Página:

►

Filosofia moral e teodiceia em Israel

Aluno: Irene Alexandra Semião Tavares
 Nº: 51297







8 de Maio de 2015
A filosofia e o pensamento judeu não são sinónimos de filosofia no sentido grego, na era Clássica. Esta filosofia rabínica tem como livro de base, A Bíblia e esta vê Abraão como um "filósofo" que introduziu esta filosofia aprendida de Melquisedeque. A partir disto alguns estudiosos sugerem que o judaísmo abrangia uma subcorrente filosófica. Eclesiastes é muitas vezes considerado como a única obra filosófica genuína na Bíblia hebraica pois o seu autor procura entender o lugar dos seres humanos no mundo e o sentido da vida.
Segundo a doutrina moral, Deus (Javé) é uno, bom, transcendente e criador omnipotente de tudo o que existe. É por isso que o mal, ao contrário do que ocorria no politeísmo das mitologias pagãs, configura-se num obstáculo que a razão não é capaz de transpor: o problema do mal, que consiste na impossibilidade de coexistência entre Deus e o mal. Então, enquanto que na Suméria o mal e o bem podiam coexistir, desde que estivessem em equilíbrio formando os Me, já em Israel só o bem (na forma de Javé) podia prevalecer sobre o mal.
Em Israel definiu-se a substância da teoria do conhecimento, uma formulação de palavras que foi cinco vezes repetida ao longo da Bíblia: "o temor de Javé é o ensinamento dos sábios, e a humanidade procede a glória" (Prov. 15,33). Ao longo da Bíblia também se encontram outros excertos com a mesma carga teológica como: "Eis, o temos do Senhor é a sabedoria; evitar o mal é a inteligência" (Job 28,28). Então, apesar das palavras mudarem, o significado destas parecem sempre ser o mesmo, o temor de Javé é a única maneira de evitar todo o mal.

◄

Exercícios:
a – Extraia do texto sobre teodiceia em Israel, sem qualquer alteração, o trecho entre "Aluno: Irene Alexandra" e "sentido da vida.", ambos incluídos.
b – Segundo o texto sobre teodiceia em Israel, por que razão o Eclesiastes é muitas vezes considerado a única obra filosófica genuína da Bíblia hebraica? Responda em uma a três frases.
As entradas não têm qualquer papel nesta parte.

Entradas fornecidas:
►

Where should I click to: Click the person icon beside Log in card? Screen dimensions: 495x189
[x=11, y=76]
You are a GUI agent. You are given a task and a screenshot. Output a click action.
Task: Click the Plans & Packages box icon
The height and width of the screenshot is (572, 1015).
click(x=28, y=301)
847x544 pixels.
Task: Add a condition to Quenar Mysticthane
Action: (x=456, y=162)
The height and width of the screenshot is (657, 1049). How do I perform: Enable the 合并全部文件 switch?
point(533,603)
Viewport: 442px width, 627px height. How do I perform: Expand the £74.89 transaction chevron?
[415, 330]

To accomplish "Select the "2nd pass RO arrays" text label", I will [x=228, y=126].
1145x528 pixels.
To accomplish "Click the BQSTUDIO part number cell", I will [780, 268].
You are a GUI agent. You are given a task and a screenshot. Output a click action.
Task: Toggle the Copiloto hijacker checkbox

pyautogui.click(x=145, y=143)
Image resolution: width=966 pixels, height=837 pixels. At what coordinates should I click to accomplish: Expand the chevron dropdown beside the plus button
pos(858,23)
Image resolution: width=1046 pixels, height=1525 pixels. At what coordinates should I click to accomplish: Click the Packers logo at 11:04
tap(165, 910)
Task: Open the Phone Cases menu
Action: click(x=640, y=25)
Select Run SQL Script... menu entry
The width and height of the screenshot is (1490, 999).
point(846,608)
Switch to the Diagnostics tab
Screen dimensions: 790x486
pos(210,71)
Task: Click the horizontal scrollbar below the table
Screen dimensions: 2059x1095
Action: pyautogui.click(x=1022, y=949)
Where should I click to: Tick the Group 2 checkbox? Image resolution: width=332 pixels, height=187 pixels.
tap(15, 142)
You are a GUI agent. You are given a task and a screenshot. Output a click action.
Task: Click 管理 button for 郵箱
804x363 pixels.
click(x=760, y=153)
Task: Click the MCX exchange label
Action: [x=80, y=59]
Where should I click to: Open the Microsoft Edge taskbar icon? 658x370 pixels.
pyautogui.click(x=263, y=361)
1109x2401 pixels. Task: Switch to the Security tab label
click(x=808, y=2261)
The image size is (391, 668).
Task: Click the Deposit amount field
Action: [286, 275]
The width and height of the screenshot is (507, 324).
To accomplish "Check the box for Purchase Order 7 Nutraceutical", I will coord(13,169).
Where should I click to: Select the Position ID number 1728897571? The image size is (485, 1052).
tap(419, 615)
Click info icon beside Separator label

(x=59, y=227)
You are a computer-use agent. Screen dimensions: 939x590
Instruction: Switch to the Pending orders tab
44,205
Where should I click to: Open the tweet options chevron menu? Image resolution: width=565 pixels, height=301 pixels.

◄

Respostas por exercício:
a –
Aluno: Irene Alexandra Semião Tavares
 Nº: 51297







8 de Maio de 2015
A filosofia e o pensamento judeu não são sinónimos de filosofia no sentido grego, na era Clássica. Esta filosofia rabínica tem como livro de base, A Bíblia e esta vê Abraão como um "filósofo" que introduziu esta filosofia aprendida de Melquisedeque. A partir disto alguns estudiosos sugerem que o judaísmo abrangia uma subcorrente filosófica. Eclesiastes é muitas vezes considerado como a única obra filosófica genuína na Bíblia hebraica pois o seu autor procura entender o lugar dos seres humanos no mundo e o sentido da vida.

b – O Eclesiastes é muitas vezes considerado a única obra filosófica genuína da Bíblia hebraica porque o seu autor procura entender o lugar dos seres humanos no mundo e o sentido da vida.